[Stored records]
########################################

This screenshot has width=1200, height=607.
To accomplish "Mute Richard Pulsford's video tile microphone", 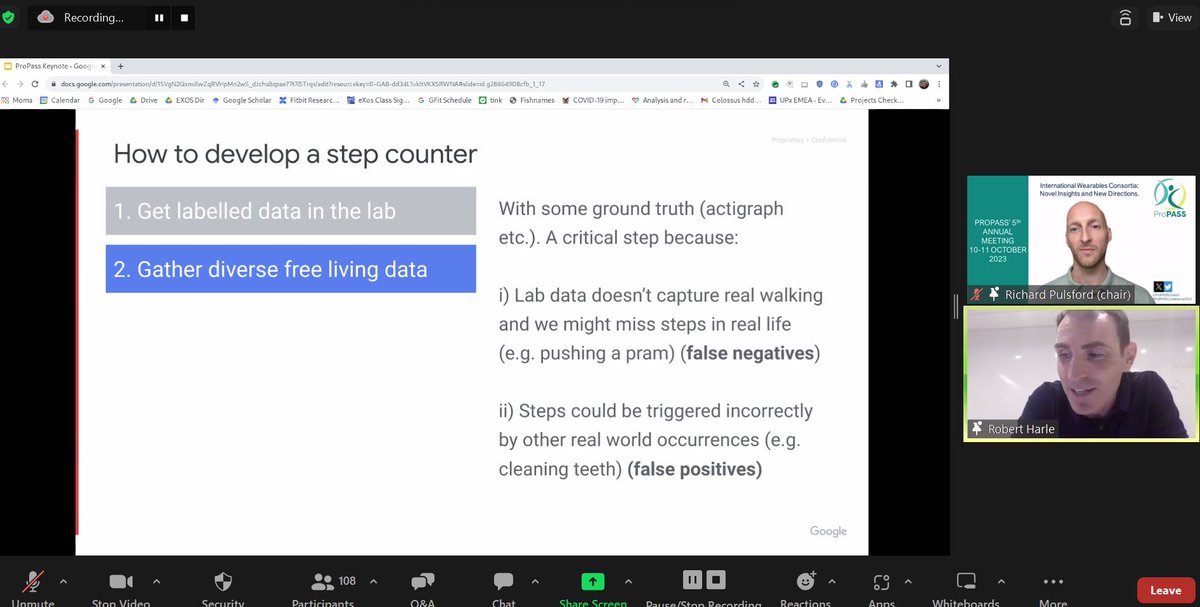I will (976, 292).
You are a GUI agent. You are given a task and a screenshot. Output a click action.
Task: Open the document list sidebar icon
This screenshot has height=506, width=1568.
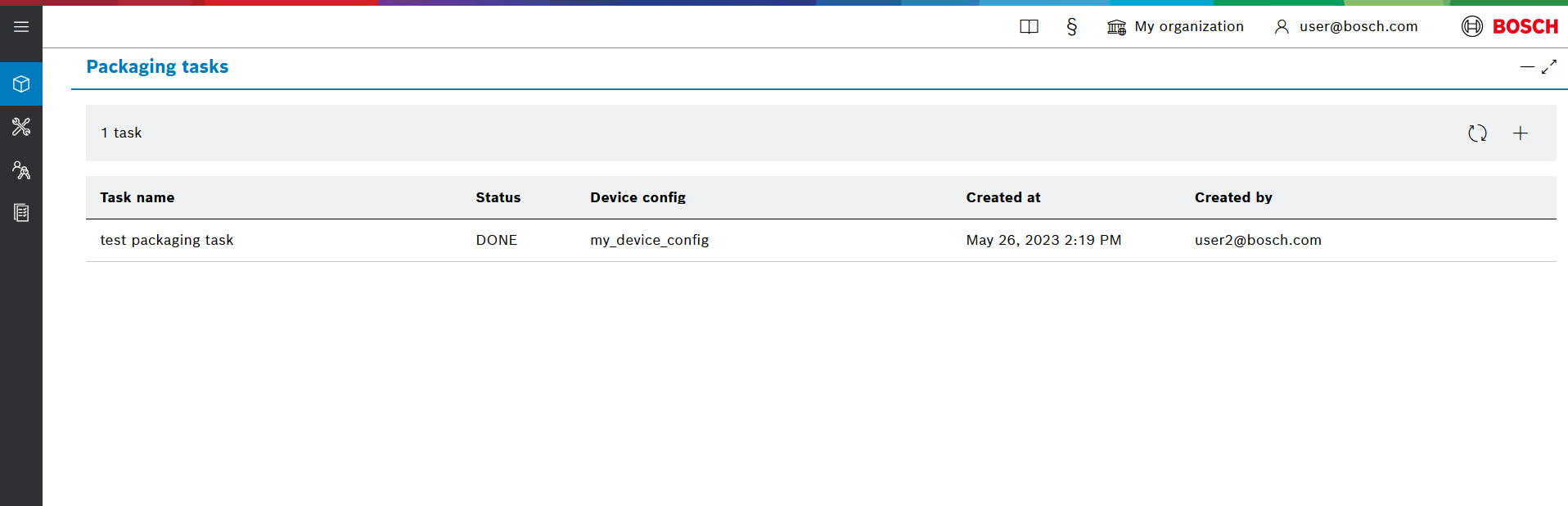click(x=21, y=213)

########################################

Nothing but an exact copy is needed, covering the lines from the line with "Task: Open the document list sidebar icon" through the last line of the entries, pictures excluded.

Task: Open the document list sidebar icon
This screenshot has height=506, width=1568.
click(x=21, y=213)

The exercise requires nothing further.